■ Selected excerpt:
Modeling reservoir temperature transients,
and matching to permanent downhole gauge (PDG) data for reservoir parameter
estimation
Obinna Duru
Over the last decade, permanent download gauges (PDGs) have
been used to provide a continuous source of downhole data in the form of
pressure, temperature and sometimes flow rate. The tools provide access to data
acquired continuously over a large period of time and containing reservoir
information at a much larger radius of investigation than conventional wireline testing.
The behavior of pressure transients in reservoir and
wellbore flow has been studied extensively, and applied in conventional well
test analysis for reservoir description, parameter estimation for
characterization and evaluation of well performance. In recent times, with
convolution and deconvolution, filtering and tuning
the data, conventional pressure transient analytical methods have also been
applied to pressure data from permanent downhole gauges.
However, in the development of pressure transient
analytical methods, it has been assumed that the temperature distributions in
the reservoir and production zone are isothermal. The temperature changes
associated with fluid flow had been considered to be relatively small and hence
negligible for any consideration in the analysis of flow behavior of most fluids.
An analysis of temperature measurements, at a finer scale
using continuous data from PDGs, has shown that the temperature of the fluids
responds to changes in flow conditions in the reservoir and production zone.
Generally, the flow is not isothermal when the scale of observation and
resolution of the temperature data is reduced. This research is motivated by the
possibility of identifying the underlying physical phenomena responsible for
this temperature transient behavior and application to reservoir
characterization and evaluation of well performance.
Several authors have studied the thermodynamics of flow
through porous media, especially in the context of heat convection and
conduction. One of the earliest works in this regard was by Ramey (1962). He
developed a model for the prediction of wellbore fluid temperature as a
function of depth for injection wells. He expanded this to give the rate of
heat loss from the well to the formation, assuming steady state in the wellbore
and unsteady radial conduction in heat transfer to the earth. Horne and Shinohara (1979) presented
single-phase heat transmission equations for both production and injection
geothermal well systems by modifying Ramey’s model. Shiu
and Beggs(1980)

■ Information shown:

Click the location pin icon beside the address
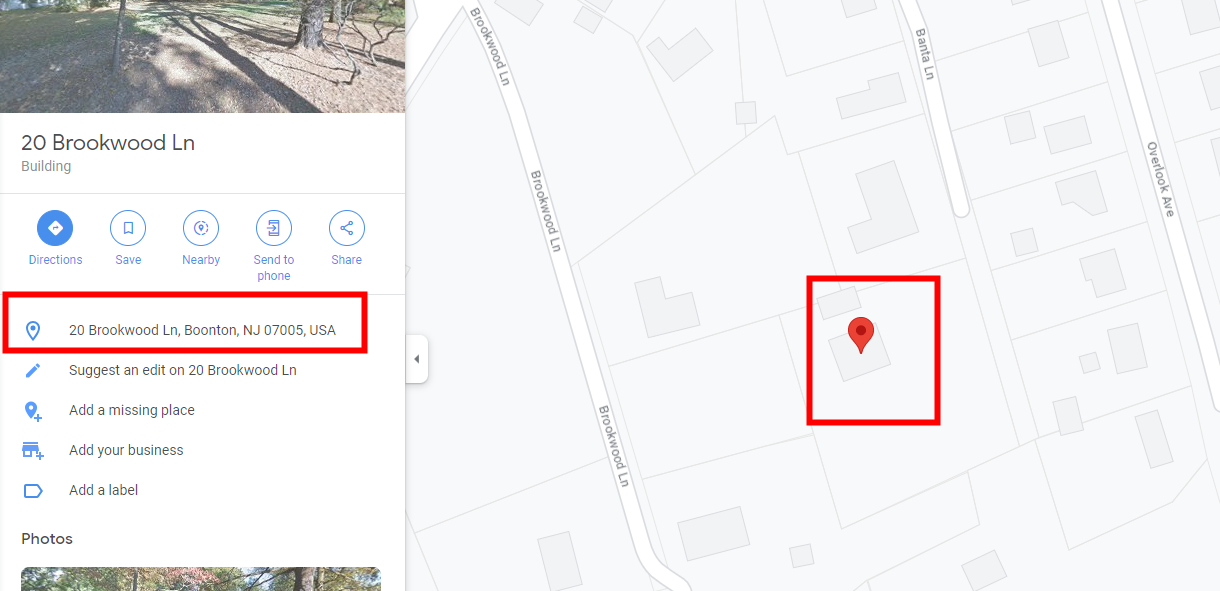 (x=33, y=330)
--
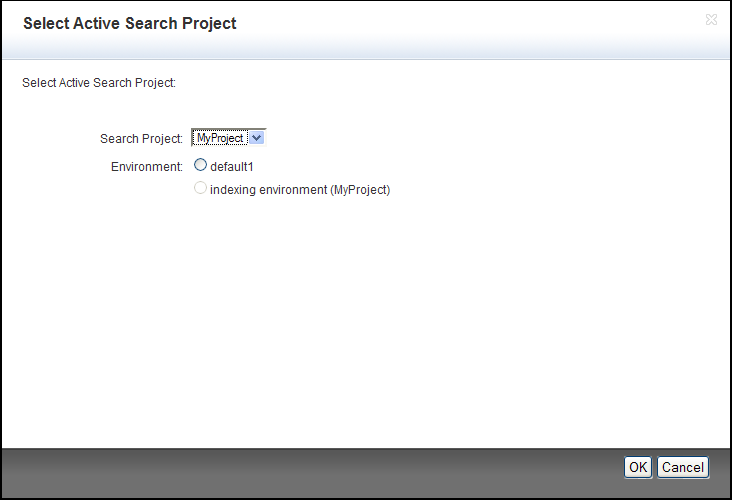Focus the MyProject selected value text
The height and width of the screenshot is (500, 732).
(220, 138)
--
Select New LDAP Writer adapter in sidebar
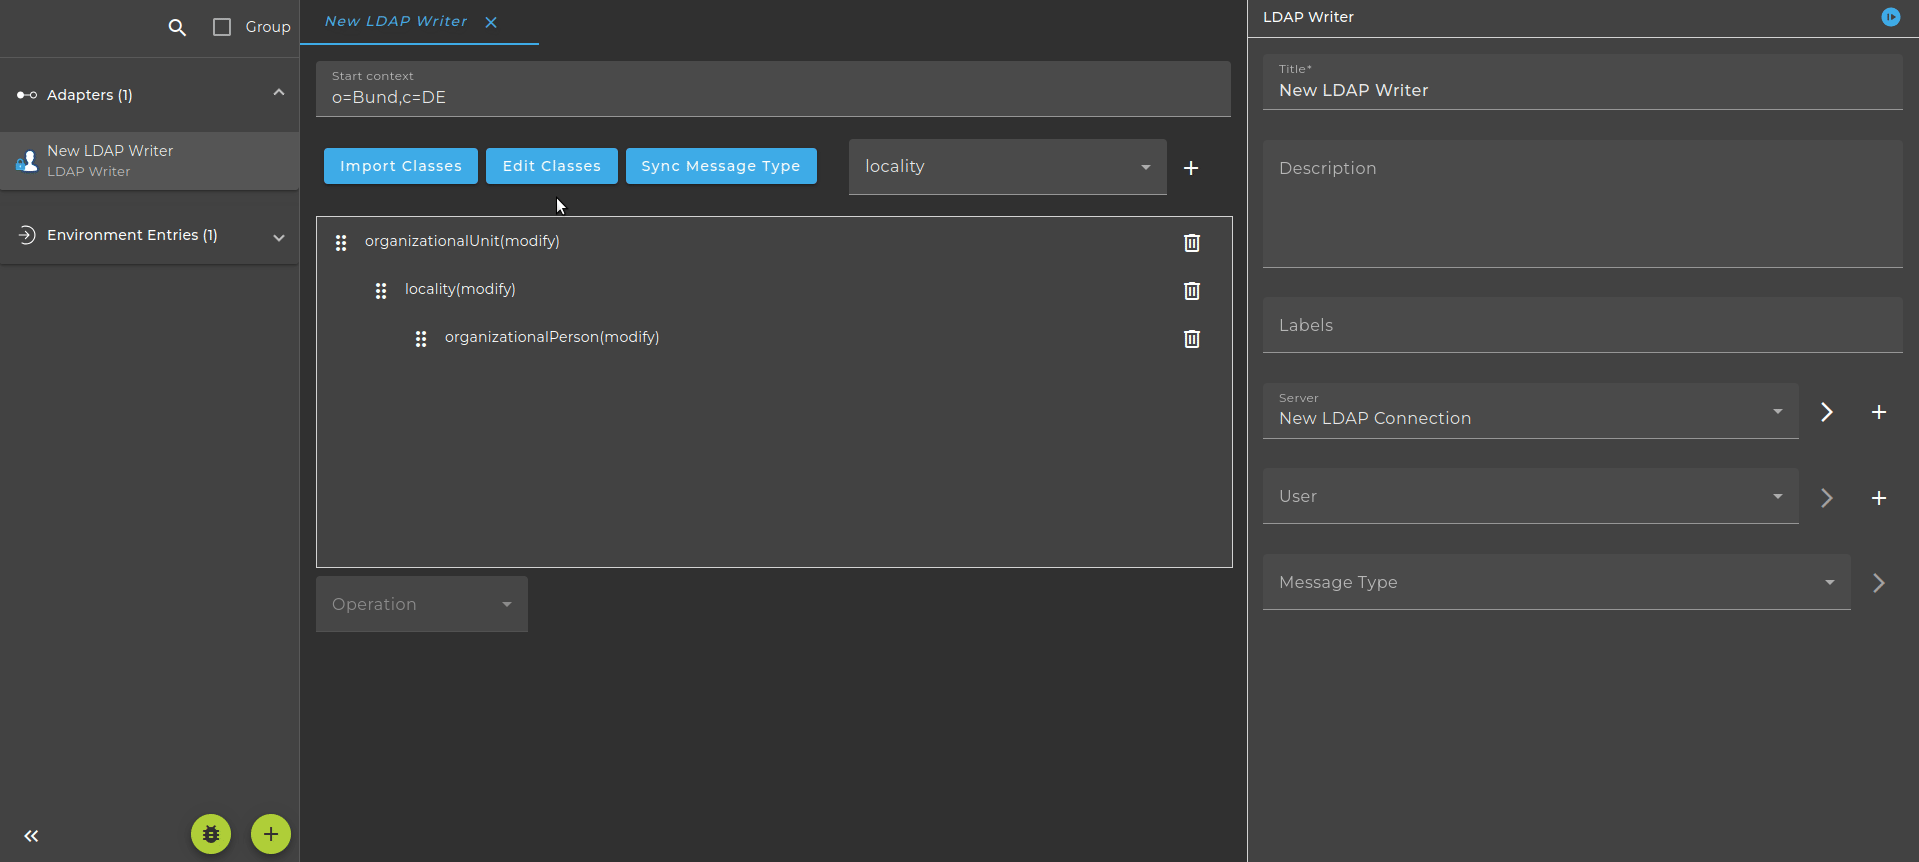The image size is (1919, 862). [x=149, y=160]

■ Complete the following:
1. Put this sentence from the reservoir temperature text into Spanish: "Several authors have studied the thermodynamics of flow through porous media, especially in the context of heat convection and conduction."
2. Identify each line of the records that contains the word "sidebar", matching case exactly, and copy those lines.
These records are unrelated to the text about reservoir temperature transients.

■ Answers to the exercises:
1. Varios autores han estudiado la termodinámica del flujo a través de medios porosos, especialmente en el contexto de la convección y la conducción de calor.

2.
Select New LDAP Writer adapter in sidebar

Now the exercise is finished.